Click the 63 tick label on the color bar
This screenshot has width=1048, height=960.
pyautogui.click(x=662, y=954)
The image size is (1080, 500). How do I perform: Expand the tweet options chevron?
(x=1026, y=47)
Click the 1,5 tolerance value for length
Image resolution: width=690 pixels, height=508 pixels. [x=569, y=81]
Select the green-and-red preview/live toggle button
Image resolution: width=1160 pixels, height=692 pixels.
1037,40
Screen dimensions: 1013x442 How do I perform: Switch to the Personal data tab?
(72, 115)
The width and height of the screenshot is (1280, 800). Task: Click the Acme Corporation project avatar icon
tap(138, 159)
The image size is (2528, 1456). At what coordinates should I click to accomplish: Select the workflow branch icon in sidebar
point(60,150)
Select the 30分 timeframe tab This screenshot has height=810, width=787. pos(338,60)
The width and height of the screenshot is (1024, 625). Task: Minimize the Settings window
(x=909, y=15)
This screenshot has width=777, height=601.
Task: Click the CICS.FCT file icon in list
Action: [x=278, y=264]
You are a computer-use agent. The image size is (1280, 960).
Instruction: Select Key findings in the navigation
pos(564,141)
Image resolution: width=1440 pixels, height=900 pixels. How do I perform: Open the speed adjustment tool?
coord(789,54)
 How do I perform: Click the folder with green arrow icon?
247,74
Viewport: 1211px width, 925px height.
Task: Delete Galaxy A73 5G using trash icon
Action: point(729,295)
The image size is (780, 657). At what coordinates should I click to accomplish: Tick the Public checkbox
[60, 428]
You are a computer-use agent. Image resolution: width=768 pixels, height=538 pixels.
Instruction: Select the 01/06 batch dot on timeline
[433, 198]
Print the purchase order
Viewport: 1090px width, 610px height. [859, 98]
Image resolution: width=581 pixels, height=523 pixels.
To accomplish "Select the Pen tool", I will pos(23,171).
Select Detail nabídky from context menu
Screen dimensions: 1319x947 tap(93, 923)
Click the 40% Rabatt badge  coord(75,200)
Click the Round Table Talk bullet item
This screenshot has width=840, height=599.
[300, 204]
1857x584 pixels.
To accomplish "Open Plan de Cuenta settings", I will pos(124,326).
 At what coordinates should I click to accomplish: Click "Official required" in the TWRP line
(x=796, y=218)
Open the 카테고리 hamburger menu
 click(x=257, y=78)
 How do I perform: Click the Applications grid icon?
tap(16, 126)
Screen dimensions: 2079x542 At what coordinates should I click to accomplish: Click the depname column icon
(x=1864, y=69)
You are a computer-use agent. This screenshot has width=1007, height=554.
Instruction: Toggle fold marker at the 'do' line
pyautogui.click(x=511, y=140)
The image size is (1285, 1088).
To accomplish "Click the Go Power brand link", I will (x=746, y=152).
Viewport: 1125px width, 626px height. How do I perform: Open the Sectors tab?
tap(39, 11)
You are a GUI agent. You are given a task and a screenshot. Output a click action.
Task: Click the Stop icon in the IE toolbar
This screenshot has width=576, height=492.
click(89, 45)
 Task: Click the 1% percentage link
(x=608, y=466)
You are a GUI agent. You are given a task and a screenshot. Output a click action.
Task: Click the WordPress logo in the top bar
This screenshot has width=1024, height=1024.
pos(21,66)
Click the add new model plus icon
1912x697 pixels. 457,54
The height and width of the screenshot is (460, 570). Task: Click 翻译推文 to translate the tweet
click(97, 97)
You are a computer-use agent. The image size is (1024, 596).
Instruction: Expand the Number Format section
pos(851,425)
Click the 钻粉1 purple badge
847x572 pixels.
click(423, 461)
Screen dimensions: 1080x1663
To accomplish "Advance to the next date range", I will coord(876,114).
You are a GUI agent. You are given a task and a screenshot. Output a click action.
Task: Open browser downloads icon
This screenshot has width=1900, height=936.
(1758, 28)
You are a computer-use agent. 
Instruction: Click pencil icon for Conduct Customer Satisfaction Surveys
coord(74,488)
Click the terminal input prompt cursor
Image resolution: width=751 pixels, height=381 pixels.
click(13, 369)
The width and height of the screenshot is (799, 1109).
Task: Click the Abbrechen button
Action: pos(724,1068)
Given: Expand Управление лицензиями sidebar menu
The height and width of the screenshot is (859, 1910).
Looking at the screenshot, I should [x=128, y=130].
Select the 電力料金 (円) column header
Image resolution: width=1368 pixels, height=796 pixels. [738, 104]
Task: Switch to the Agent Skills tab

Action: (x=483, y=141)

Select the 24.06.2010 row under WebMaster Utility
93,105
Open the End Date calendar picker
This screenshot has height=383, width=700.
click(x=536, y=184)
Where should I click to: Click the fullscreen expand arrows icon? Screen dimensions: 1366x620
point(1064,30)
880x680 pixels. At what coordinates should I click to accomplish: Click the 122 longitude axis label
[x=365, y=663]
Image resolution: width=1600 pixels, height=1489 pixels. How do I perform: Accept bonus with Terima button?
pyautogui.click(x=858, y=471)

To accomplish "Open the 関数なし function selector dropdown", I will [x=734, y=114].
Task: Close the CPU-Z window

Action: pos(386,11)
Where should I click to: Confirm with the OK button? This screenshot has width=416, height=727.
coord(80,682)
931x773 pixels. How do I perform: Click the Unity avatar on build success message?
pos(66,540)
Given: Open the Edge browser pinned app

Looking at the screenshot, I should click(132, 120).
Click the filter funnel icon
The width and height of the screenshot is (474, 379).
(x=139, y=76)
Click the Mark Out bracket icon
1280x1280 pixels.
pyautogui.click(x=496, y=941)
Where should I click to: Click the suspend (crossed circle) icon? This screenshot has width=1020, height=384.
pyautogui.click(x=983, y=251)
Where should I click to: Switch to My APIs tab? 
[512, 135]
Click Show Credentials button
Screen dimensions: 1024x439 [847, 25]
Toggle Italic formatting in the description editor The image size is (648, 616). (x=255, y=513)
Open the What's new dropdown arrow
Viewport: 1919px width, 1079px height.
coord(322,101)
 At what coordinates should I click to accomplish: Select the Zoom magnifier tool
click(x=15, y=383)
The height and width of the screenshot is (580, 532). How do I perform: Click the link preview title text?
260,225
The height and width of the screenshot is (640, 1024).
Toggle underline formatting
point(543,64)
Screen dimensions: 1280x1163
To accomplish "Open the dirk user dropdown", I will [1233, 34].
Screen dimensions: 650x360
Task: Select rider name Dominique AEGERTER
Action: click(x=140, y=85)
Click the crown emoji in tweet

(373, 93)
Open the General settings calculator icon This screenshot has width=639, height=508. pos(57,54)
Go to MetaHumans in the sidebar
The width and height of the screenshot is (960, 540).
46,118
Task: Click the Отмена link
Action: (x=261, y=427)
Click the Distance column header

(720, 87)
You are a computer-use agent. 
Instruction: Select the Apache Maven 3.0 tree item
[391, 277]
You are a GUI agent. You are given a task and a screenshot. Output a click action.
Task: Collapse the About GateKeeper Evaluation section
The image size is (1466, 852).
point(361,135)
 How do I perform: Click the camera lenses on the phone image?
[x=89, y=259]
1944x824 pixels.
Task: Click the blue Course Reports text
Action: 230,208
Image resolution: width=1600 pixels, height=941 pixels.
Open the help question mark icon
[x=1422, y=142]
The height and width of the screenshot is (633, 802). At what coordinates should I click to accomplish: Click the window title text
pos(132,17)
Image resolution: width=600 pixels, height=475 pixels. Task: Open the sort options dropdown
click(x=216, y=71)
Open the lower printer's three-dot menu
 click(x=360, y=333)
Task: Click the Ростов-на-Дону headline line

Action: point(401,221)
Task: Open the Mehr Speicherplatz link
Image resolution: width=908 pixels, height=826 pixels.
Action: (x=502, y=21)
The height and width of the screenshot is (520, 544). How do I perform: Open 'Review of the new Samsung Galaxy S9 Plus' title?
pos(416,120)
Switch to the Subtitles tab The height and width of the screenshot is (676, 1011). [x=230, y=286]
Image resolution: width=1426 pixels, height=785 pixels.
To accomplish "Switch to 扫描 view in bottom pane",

-.-.-

# AIM OF THE EXERCISE:
Reproduce each line in the listing above that mentions the string "computer".

# TASK RESPONSE:
You are a computer-use agent. The image size is (1280, 960).
You are a computer-use agent. Image resolution: width=768 pixels, height=538 pixels.
You are a computer-use agent. This screenshot has width=1007, height=554.
You are a computer-use agent. The image size is (1024, 596).
You are a computer-use agent. 
You are a computer-use agent. 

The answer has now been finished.